• Directive
Repeat the rows verbatim, starting at the line containing "At what coordinates should I click to accomplish: Expand" and ending at the line containing "pos(77,181)", with both of those lines included.

• Data for this exercise
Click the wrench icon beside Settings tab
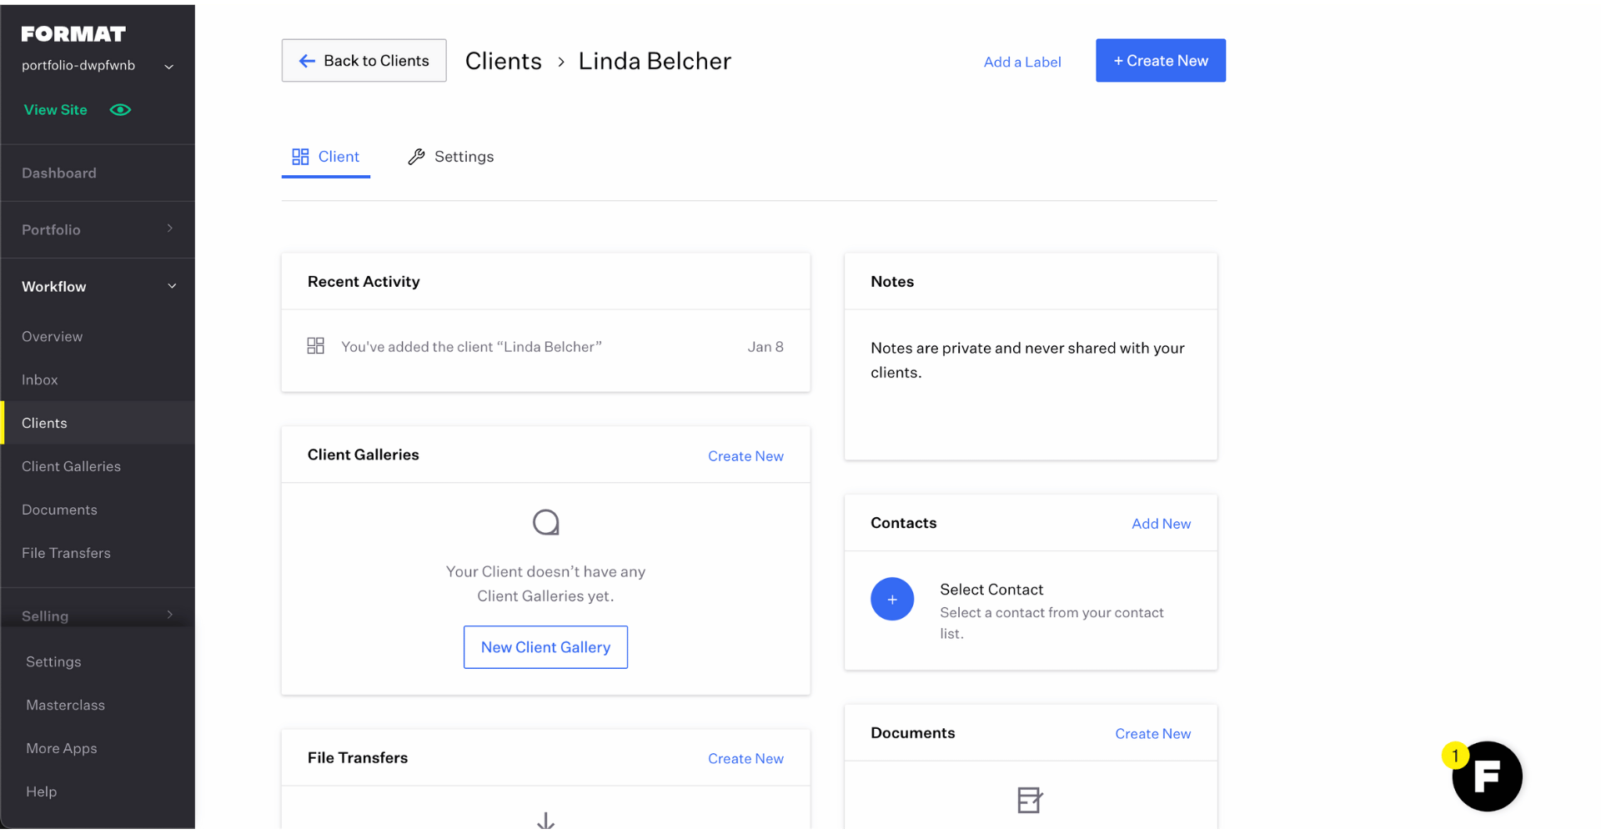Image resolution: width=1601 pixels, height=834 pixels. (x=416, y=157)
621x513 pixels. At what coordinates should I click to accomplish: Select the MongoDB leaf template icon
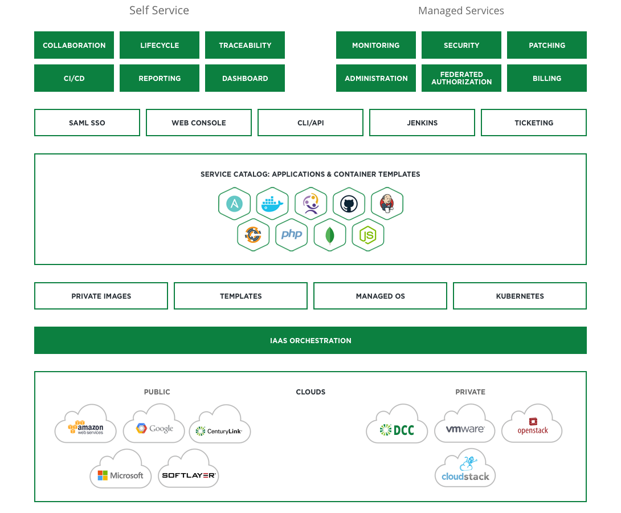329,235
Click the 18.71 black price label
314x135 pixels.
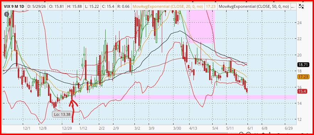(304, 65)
* * *
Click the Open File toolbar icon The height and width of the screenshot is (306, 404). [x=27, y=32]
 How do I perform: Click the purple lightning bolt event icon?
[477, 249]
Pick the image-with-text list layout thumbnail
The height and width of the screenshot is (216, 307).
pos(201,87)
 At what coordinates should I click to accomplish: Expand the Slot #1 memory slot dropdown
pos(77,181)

• Result of this exercise
 At what coordinates should I click to accomplish: Expand the Slot #1 memory slot dropdown
pos(77,181)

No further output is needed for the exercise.